ハロウィン−グリーン編−
「トリックオアトリート!」
という声と共に、いきなり私の目の前に現れるのはグリーン。
…ジムはどうしたよ、ジムは!
「…グリーン、ジムは?」
「ん?今日は休みだ休み。で、ライラ。トリックオアトリート!」
ん、と手を出すグリーンに、私はため息をつく。
…毎度のことながら、まぁねだる姿が可愛いから許してあげようかな。
「…休みねぇ。まぁいいわ。はい、どーぞ。」
「おう、ありがとよーって、飴1つかよ!?」
「え?まだほしいの?」
「お前なぁ、毎年作ってるアレはどうしたんだよ!」
とはいえ、まぁちょっと傲慢だったので意地悪をしてみる。
グリーンって本当にわめくの得意だよねぇ。
…少し意地悪だったかな?でもま、グリーンだし。
「まぁ、冗談は程ほどにしといて。はい、お待ちかねのケーキ!」
「んだよ、ちゃんと持ってきてんじゃねーか!…あんがとよ。」
「はいはい、まぁ毎年作ってるからね。おすそわけ程度で申し訳ないけど。」
「いや、ありがてーよ。

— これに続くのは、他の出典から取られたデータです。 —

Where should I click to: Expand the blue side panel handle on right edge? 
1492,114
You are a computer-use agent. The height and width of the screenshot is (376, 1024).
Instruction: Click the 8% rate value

サンキュな!」
ニカッと笑ってお礼を言ってくれるグリーンに、ほんの少しだけ目を見開く。
…いや、キュンとしたわけでは、…、うん、ある。
仕方ない、ずっと隠してる心の内だし。…こうしてるのが楽しいから、っていうのもあるけどね。
「あ、そーだ。じゃあグリーン。」
「ん?」
「トリックオアトリート!」
「…なんだ、オレにお菓子ねだろうってか?」
「たまにはいいでしょ、私いつも言ってないし。」
「まーな。…でもそうだなぁ…トリック、オアトリート、だしな。」
「…何その意味深な途切れさせ方。」
「深い意味はねーよ。…そうだな、ちょっとこい。」
「…?いいけど。」
ちょいちょい、と手招きをしてくるので、ひとまず距離を詰める。
…この上なく近いけど…まだ来いと?
相変わらずこいこいと手招きするグリーンとは、少し上に顔を上げないと顔が見えづらい位置までの距離だ。
…まだ?
「まぁこんなもんかな。」
「で、何でこんなに近い距離?」
「そりゃあ…こうするため。」
目を隠され、突然のことに固まっていると。
ちゅ、とリップ音がなり、柔らかい何かが私の口に当たる。
…、は?
「…無反応はかなしーぞー。」
「いや、えぇ、だって、」
「ぷっ、顔真っ赤だなーライラ。そんなに驚いたか?」
「そ、そりゃ驚く、というか…一体、何で、」
「ま、これがトリックオアトリートの返事ってことで。
…冗談ですますつもりは、ないけどな?」
その時見たグリーンの顔は、今まで見たことないくらいのかっこよさで。
私はまた固まることとなるのであった…。
「で、返事は?」
「…」
悔しいから返してやんない!
End
少しはかっこよくなってもらいたいものですねえ。